I only had a short look at the following paper yesterday and I don't have online access in the momment. Still, I guess it will fit to this thread:

Disotell TR.: 'Chumanzee' evolution: the urge to diverge and merge. Genome Biol. 2006 Nov 24;7(11):240 [Epub ahead of print]

ABSTRACT: A recent analysis of the human and chimpanzee genomes compared with portions of other primate genomes suggests that the divergence of the human and chimpanzee lineages beginning around 6 million years ago was not a simple clean split.

Sparc, the human-chimp hybridization stuff is far more speculative than these papers. These papers show highly conclusive evidence that these species arose via a hybridization event between two other extant species.
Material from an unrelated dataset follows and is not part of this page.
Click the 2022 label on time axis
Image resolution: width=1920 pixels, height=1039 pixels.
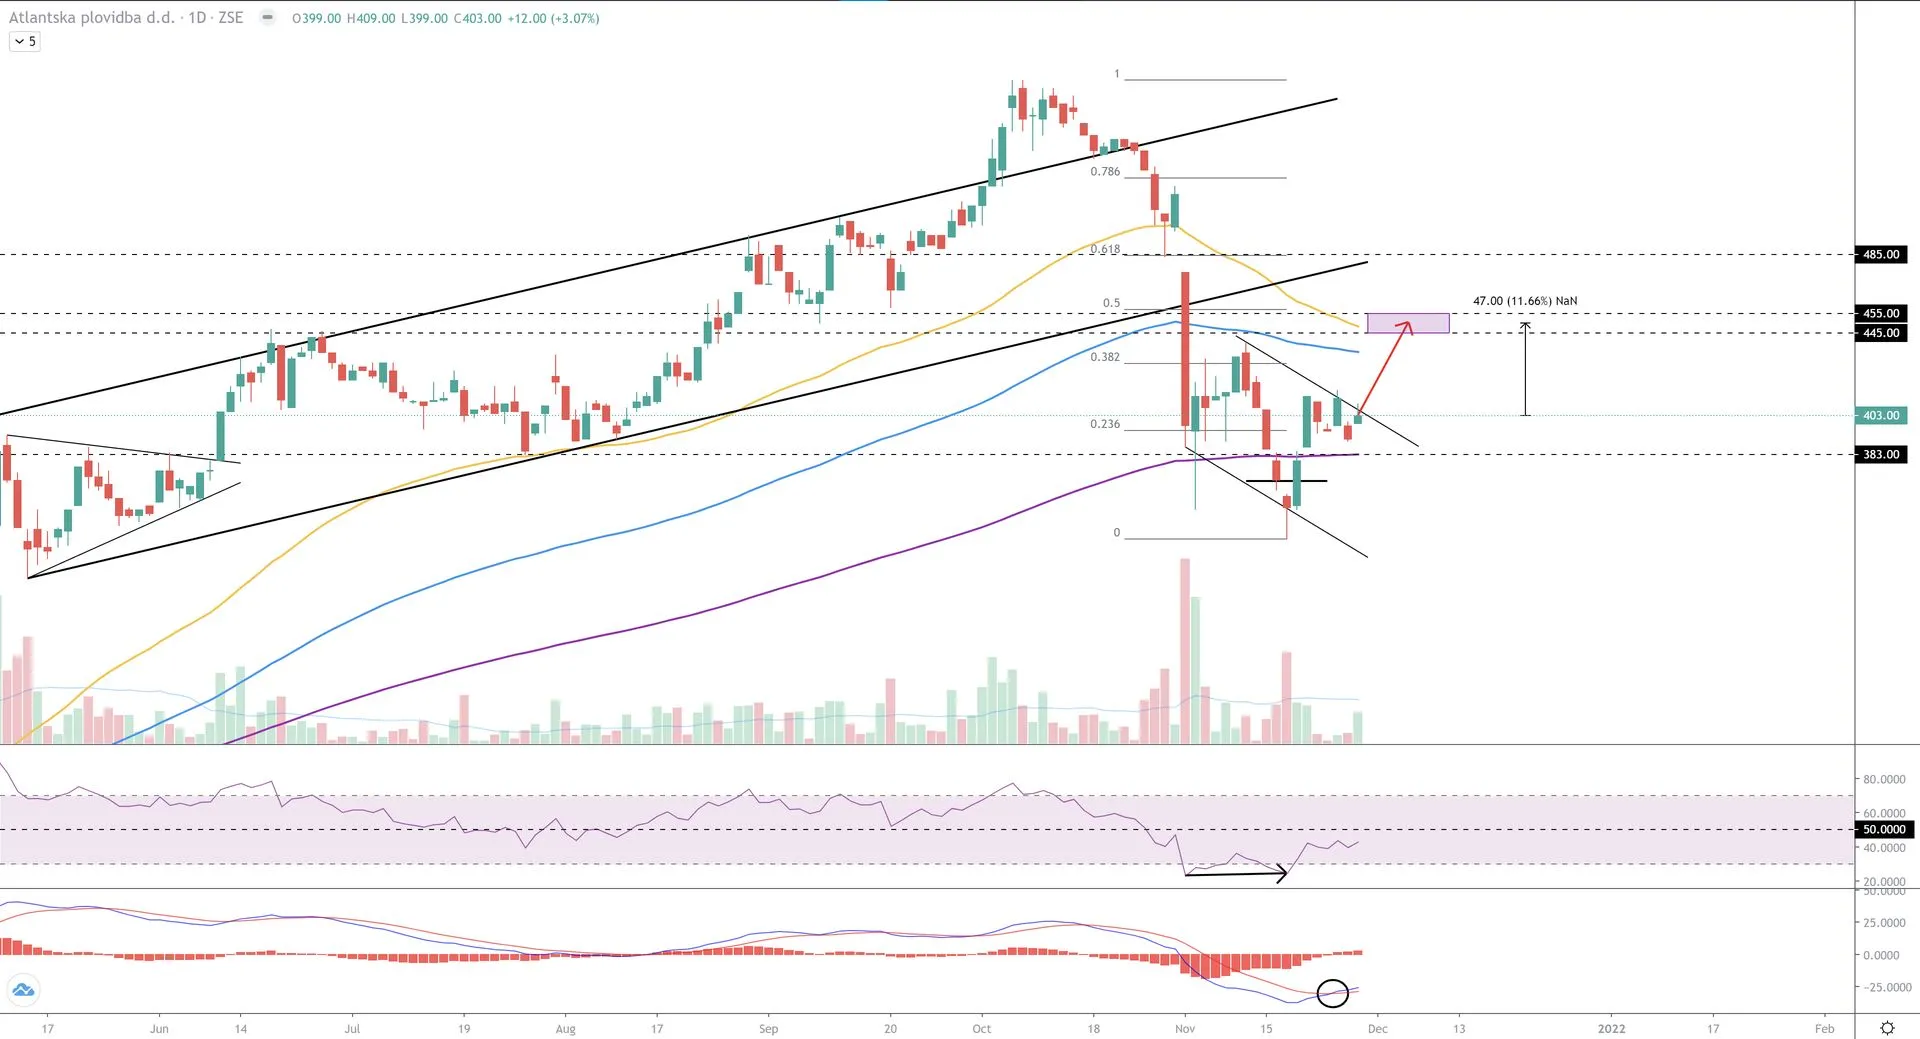1611,1028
The paper you mention (which is a review of some other papers) suggests that the the ancestors of humans and chimps hybridized as the two lineages diverged. That result is far more speculative.

I think this "magic bullet" approach to speciation is too coarse an approach to speciation. As if there are a group of processes that are different ways to make species such as hybridization, the founder effect, or even that allopatric and sympatric speciation are qualitatively distinct.

I'm sure that there have been pretty good cases of "pure" hybrid speciation documented, e.g. Rieseberg's work, some yeasts etc., but I think hybridization is important in a lot more subtle ways. Dobzhansky's group in the 1950s and 1960s did a lot of cool stuff with the founder effect and saw that a founder event alone couldn't cause divergent evolution, couldn't cause a peak shift. You had to have the right variation in the large parent population from which you drew your founders. What was the right kind of variation? Many geographic races of flies all hybridized up into one giant ball of linkage. Similarly, more recent work has also shown this to be the case, without citing Dobzhansky, interestingly. For example, Rundle et al. 1998 write that previous experiments that purport to show increases in reproductive isolation due to founder effects "are subject to a number of criticisms, including the use of hybrid populations recently collected from the wild".

While some people (cough, Coyne and, cough, cough, Orr) like to play up Rundle et al.'s result as bad for founder effect speciation, I think it just shows that founder events can be very powerful given the right genetic variation, and that hybridization can create the right kind of variation. I guess part of my point is that hybridization might be important in other more subtle ways in addition to those you outline above.

But at the same time I want to maintain that it's not always clear which process we should say actually caused a speciation event. Variation caused by hybridization or the founder event? In the butterflies you mention, is it adaptation to a novel environment where back-hybrids experience a decrease in fitness or is it the hybridization event that caused speciation? How should we untangle these?

Matt, regardless of the ultimate "cause" of the speciation (or reproductive isolation), I think these studies are of interest. While they do not show why the species are reproductively isolation, they do show that a unique and isolated gene pool can arise via the hybridization of two other fairly isolated gene pools.

It would be neat to figure out what aspect of hybridization allows for speciation to occur. Whether it's the hybrization event that primes speciation or something else.